写真家トニータニウチと農業

自然農法でレモンを栽培している写真家がいる。名前は、トニータニウチさんと言う。北海道の旭川出身で、本名は谷内俊文さんと言うようだ。

トニーさんの実家は、100年続く老舗の写真屋で、彼自身も芸大を卒業後、世界中の放浪を終え、本格的に写真の道に進む。

その後、ヨーロッパやアジアの各都市で個展を開くなど、カメラマンとして活動し、2006年には、ライカ社のカレンダーのワンシーンに、トニーさんの生まれ故郷である北海道を写した写真が選ばれている。

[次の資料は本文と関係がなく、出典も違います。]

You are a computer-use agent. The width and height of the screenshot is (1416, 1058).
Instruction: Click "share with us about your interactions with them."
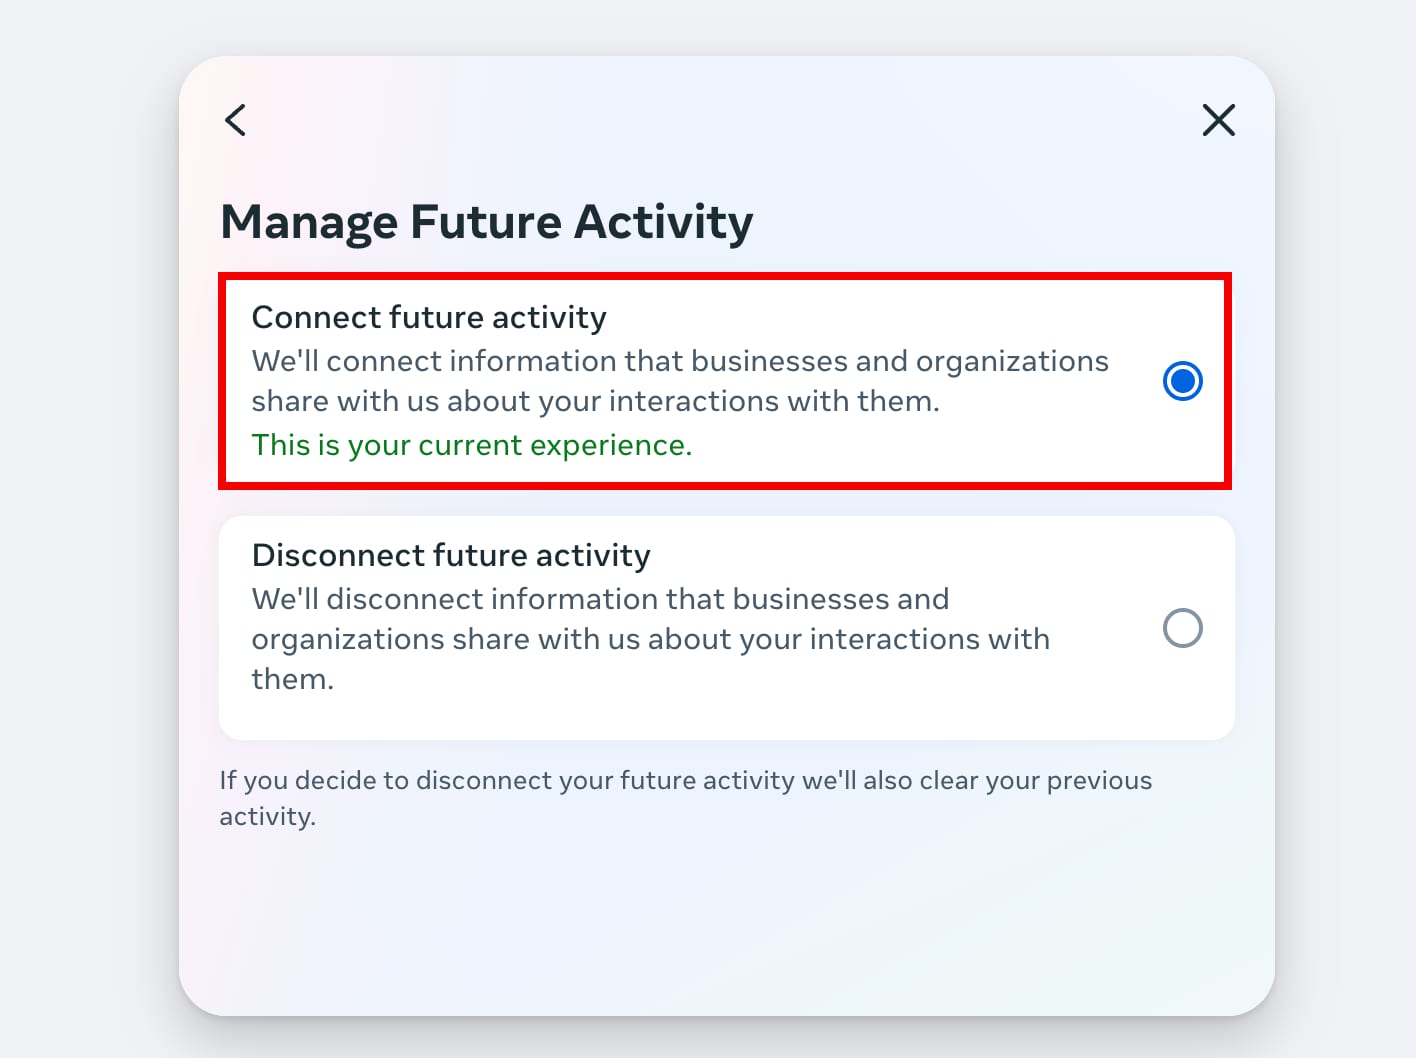coord(595,402)
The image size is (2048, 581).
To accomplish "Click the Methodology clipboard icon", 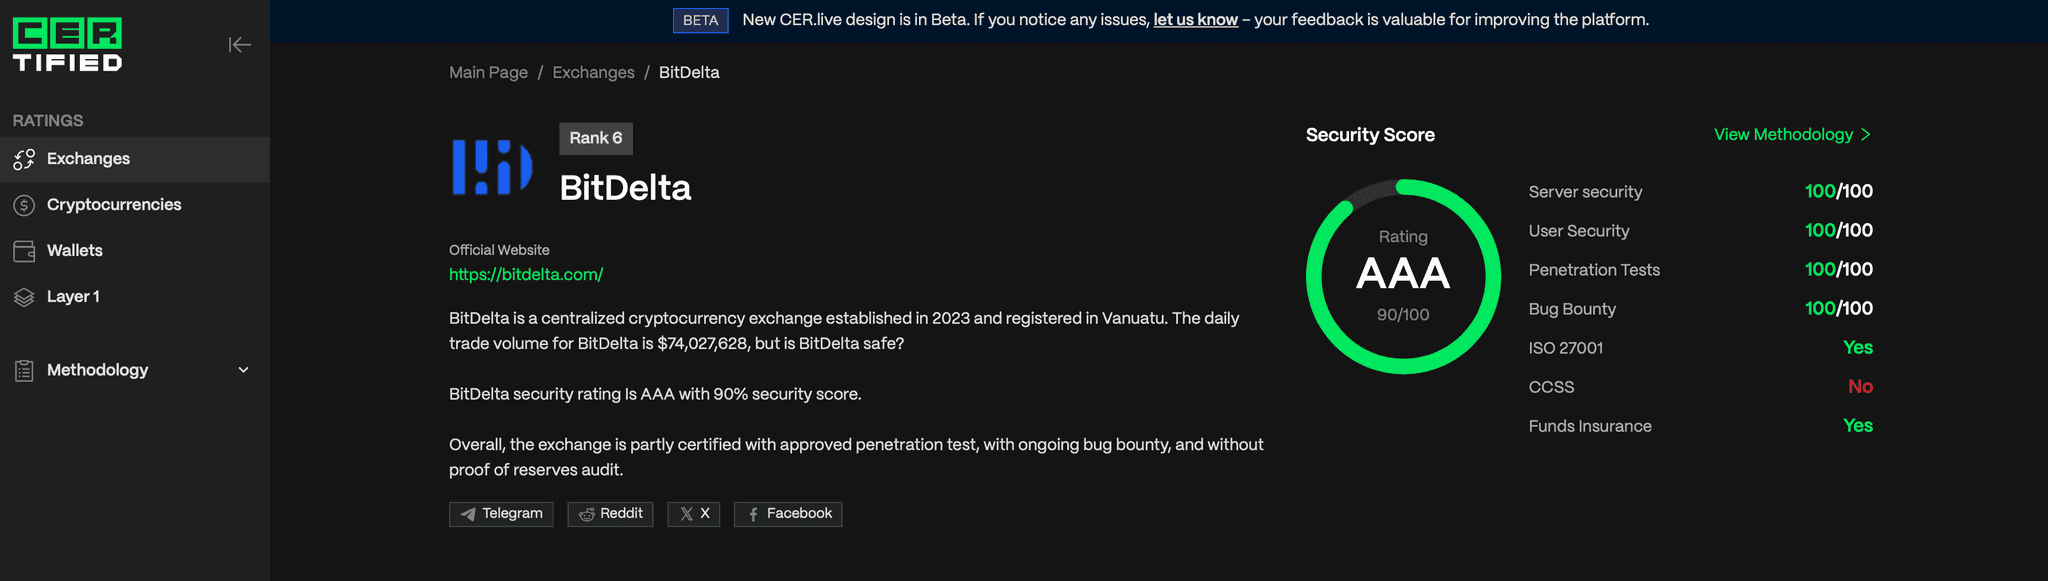I will (x=24, y=370).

画像 : 写真家トニータニウチ・谷内俊之の個展「LINEAGE」

写真家として活躍していたトニーさんは、3.11の震災以降、食と農について考え、瀬戸内海の生口島に移住し、農薬などを使わない自然農法でレモンやオレンジなど果樹栽培を始める。

写真家と農業、という宮沢賢治の『農民芸術概論綱要』のような生き方を送っているようだ。

もともとが芸術家ということもあり、果物にもこだわりが強く、自分で納得のいかないものは売りに出さないと言う。納得の基準は、「感動」とのこと。

感動がないと出荷しないそうで、その分だけ出荷量は減る。入荷できるか予測不能である以上、取引先も減少する。それでもいい、という業者さんだけが残っているそうだ。

ゆくゆくは「トニー農園」のみかんを安価で給食として提供するなど、子供たちに食べてもらうことを計画していると言う。